How elephants mourn their dead
By HarryHaller
- 1310 reads
Adeel could see the General’s diamond-cutter eyes flashing in the flickering flames of the camp fire. He had said nothing all evening except to order Adeel to light the fire and cook the food, and now he was simply staring into heat with a strange smile playing at the edges of his wrinkled old face. Every night since they’d started the expedition Adeel had promised himself he would leave, but every night he found himself failing to do so. The five-hundred dollars a day probably had something to do with that but, if the park rangers found him leading this old white man through the jungle on the trail of India’s oldest elephant, no amount of money would save his skin. There was no tolerance left for ivory smugglers. Yet he felt a strange fatalism about it all.
The whole business had begun months ago when the old man, whom locals had nicknamed “the General” because of his martial airs, had started to pay him and a few other men to keep an eye on the old elephant and tell him if he should leave the herd. When the animal, named the Great Father because of his age, did mysteriously part from the group and start to move away alone, the General had paid Adeel to help him follow the elephant’s trail. Of course, the money also made him the old man’s servant, and ensured that it was he who carried the heavy old chest that must surely contain some kind of elephant gun.
But now they were four days in, and could there be any turning back? This latest camp site was the worst yet. For all of that afternoon they had come across more and more gigantic bones, and the General had had them stop inside what must have once been an elephant’s rib cage. At least, Adeel reasoned, if this was where the creatures came to die, his employer may not need the gun after all, and was it smuggling to sell ivory from elephants that had died from natural causes?
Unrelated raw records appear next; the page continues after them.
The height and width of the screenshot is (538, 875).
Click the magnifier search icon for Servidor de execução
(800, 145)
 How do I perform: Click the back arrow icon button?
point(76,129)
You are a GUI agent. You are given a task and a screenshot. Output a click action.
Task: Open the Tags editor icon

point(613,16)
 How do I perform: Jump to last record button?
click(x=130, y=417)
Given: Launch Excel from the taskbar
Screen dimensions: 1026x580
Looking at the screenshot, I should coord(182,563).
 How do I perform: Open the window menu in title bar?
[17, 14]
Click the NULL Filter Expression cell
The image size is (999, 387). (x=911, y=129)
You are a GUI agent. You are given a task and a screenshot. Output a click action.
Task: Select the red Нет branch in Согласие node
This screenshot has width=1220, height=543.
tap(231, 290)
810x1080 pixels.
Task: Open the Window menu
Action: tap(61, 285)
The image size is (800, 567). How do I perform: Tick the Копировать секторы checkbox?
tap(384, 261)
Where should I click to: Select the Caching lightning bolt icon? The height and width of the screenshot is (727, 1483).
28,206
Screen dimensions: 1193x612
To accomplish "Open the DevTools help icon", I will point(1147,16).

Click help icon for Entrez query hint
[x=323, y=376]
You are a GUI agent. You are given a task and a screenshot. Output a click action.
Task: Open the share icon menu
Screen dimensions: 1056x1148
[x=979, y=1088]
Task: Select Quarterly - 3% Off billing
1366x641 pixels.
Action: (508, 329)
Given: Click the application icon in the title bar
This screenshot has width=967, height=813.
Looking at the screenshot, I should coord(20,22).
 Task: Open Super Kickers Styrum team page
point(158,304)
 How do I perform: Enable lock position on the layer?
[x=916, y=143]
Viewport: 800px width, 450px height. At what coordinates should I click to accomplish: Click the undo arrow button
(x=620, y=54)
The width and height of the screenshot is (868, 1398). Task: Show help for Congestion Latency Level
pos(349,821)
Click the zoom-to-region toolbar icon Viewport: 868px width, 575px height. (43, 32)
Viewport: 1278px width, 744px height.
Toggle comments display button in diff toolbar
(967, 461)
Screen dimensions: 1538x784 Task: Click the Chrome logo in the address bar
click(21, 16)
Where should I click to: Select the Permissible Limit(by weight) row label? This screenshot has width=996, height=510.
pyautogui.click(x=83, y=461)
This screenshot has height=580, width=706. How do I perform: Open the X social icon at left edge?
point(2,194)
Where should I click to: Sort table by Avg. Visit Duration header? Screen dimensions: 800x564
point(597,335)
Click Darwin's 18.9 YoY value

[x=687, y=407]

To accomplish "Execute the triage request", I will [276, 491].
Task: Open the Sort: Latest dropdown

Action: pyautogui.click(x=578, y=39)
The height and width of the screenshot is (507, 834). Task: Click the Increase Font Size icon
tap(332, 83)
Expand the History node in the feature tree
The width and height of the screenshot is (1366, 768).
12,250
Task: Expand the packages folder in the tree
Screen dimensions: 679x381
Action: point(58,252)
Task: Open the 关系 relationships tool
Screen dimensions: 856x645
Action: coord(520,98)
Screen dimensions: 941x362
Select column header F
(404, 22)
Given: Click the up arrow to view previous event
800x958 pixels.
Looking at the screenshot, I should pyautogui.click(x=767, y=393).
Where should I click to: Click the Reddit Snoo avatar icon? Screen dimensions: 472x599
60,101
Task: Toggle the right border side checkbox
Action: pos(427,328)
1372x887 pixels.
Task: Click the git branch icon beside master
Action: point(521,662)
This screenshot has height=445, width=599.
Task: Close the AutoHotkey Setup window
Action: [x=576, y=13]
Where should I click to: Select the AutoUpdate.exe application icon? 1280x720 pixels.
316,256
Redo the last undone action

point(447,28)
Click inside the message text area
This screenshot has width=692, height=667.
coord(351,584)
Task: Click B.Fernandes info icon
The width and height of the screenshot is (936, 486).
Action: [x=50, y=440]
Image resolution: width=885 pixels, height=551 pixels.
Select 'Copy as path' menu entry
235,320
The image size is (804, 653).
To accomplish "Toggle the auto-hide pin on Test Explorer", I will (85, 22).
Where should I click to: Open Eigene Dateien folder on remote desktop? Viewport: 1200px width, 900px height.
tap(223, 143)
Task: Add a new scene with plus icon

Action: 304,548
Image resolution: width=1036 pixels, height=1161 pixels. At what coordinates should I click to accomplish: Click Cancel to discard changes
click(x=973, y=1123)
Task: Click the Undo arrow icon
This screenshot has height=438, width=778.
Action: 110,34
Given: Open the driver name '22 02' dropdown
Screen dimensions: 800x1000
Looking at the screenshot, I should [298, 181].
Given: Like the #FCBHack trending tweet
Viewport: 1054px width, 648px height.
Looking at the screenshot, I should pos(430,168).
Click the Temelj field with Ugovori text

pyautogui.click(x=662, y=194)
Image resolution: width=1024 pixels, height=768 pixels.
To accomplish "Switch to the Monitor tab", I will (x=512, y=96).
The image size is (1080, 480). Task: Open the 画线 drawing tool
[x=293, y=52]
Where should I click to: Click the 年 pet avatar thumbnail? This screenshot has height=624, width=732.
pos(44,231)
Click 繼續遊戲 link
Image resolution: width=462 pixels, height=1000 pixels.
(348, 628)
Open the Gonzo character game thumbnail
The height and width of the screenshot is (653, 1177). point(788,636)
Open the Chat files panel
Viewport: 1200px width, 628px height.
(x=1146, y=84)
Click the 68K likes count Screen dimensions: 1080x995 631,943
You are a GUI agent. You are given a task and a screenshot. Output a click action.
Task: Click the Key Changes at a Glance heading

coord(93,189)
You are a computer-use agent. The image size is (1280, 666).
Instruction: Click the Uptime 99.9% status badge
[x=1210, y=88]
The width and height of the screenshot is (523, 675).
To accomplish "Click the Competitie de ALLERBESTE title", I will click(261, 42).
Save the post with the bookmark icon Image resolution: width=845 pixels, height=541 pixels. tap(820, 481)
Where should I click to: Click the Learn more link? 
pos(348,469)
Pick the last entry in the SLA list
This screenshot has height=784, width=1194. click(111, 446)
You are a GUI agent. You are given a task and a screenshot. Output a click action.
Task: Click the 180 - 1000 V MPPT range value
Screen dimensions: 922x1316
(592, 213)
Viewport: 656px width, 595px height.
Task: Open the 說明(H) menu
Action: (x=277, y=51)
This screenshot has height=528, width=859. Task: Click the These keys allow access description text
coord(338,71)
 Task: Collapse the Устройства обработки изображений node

They broke camp shortly after dawn. Adeel shouldered the chest and heard the object inside rattle about. How old was this gun? It would have to be pretty powerful to get through an elephant’s skull, and he would probably need more than one shot too. And the Great Father was big even by pachyderm standards, with massive tusks. If the first shot didn’t wound him enough, he would charge. So if the wardens didn’t get him, the elephant would. Yet still Adeel didn’t turn back. They trekked through the thick jungle all day and then, that night, they caught up with their quarry.
It was a weak moon, a ghostly candle nearly out, but Adeel could make out the shape of the great tusker some distance away in another large patch of elephant bones, and he could see it kneeling down, collapsing into the earth before him.
The General reached out a hand towards the chest and gently worked Adeel’s fingers free. Adeel let them drop. He said nothing as he stepped out towards the Great Father, pulling his cargo slowly behind him. Adeel let him go, whatever he would do now, he would do.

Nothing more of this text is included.